When it comes to the warfighter mission, our goal is to deploy our solutions across a wide range of platforms, with a focus on affordability. This is particularly important for smaller, unmanned platforms, where we can deploy multiple units and achieve greater efficiency. To achieve this, we need systems that are scalable and can be easily integrated into smaller, distributed platforms.

Another key area is accelerating the delivery of upgraded performance to our warfighters. There’s a long effort after development to get it qualified, fielded, and integrated on a platform. We’re working to streamline this process to meet the pace requested by our warfighters for enhanced capabilities in a timely manner.

With over 100,000 radio systems already delivered to the U.S. and coalition forces worldwide, we’re building on this existing foundation to provide updates and additional capabilities. Rather than introducing entirely new systems, we’re leveraging our installed base to make targeted enhancements, ensuring a more efficient and cost-effective approach.

For example, we’re enhancing the widely used Link 16 waveform, which is already deployed on numerous platforms. By providing new features through software and firmware updates, we can deliver improved capabilities without the need for new hardware or a completely new waveform. This approach enables us to rapidly deploy new features and capabilities, rather than waiting decades for the development and fielding of entirely new systems.
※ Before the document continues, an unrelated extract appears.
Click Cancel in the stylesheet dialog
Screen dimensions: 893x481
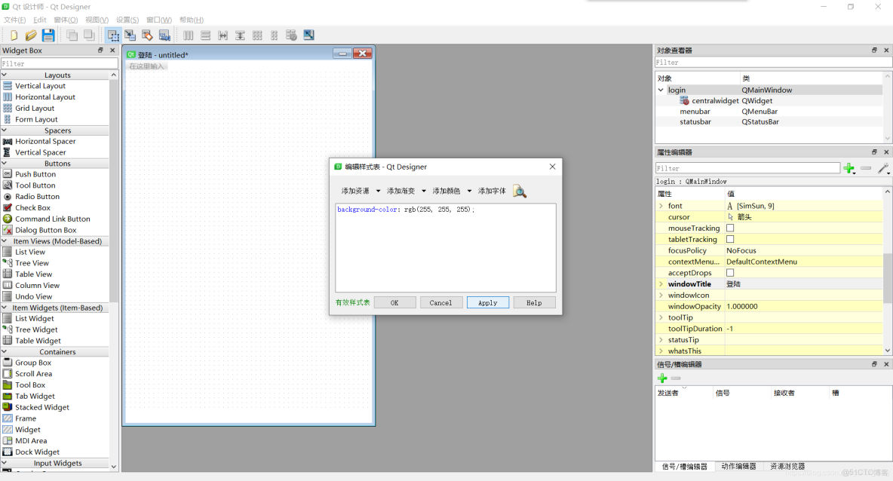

How is BAE Systems’ technology portfolio contributing to the modernization of communication systems, and what specific solutions are being developed or upgraded to support these efforts?

Dolan: Our work involves upgrades to tactical data links, multifunction capabilities that fuse communications, electronic warfare, and signals intelligence, and allowing for rapid fielding, lifecycle extension, and accelerating the kill chain. We’re modernizing systems for situational awareness and multiple simultaneous networked operations.

Communications is a critical element of that, and some of the systems that we are modernizing include our Multifunctional Information Distribution System – Joint Tactical Radio System (MIDS JTRS). MIDS JTRS is a four-channel, software-defined radio system that provides secure, real-time, and interoperable communication for U.S. and allied military forces.

We’re also developing software-defined radios for the Airborne High Frequency Radio Modernization (AHFRM) program, which provides a secure alternative for satellite communications.

Our Network Tactical Common Data Links (NTCDL) support situational awareness and multiple simultaneous networked operations.

We also have our ARC family of radios in our portfolio to address these needs. The AN/ARC-231A radios support mainly rotary platforms and enable sharing of mission-critical information with the latest secure waveform, which can be tailored per mission. The ARC-232A radio provides the SATURN waveform for the Republic of Korea. SATURN is also the Second-generation Anti-jam Tactical UHF Radio for NATO.

In what ways are BAE Systems’ radiation-hardened solutions enhancing the reliability and performance of space-based communications, and what benefits do these solutions offer for warfighter operations?

Dolan: BAE Systems has been providing radiation-hardened electronics for more than 50 years for civil, commercial, and national security space missions. We’re adapting these technologies and processes to meet customer needs for radiation-tolerant solutions for low-Earth orbit.

To address this need, we’ve leveraged our expertise and adapted our technologies and processes to prioritize SWaP-C considerations. By doing so, we’ve been able to apply the knowledge and capabilities developed for rad-hard applications to create lower-cost, rad-tolerant solutions. Compared to radiation-hardened, this eases requirements on the type of hardware that you need and the environment that it needs to be able to work in.

Our objective is to provide solutions that can offer multi-band global communications access, and persistent encrypted connectivity for our warfighters from ground to space.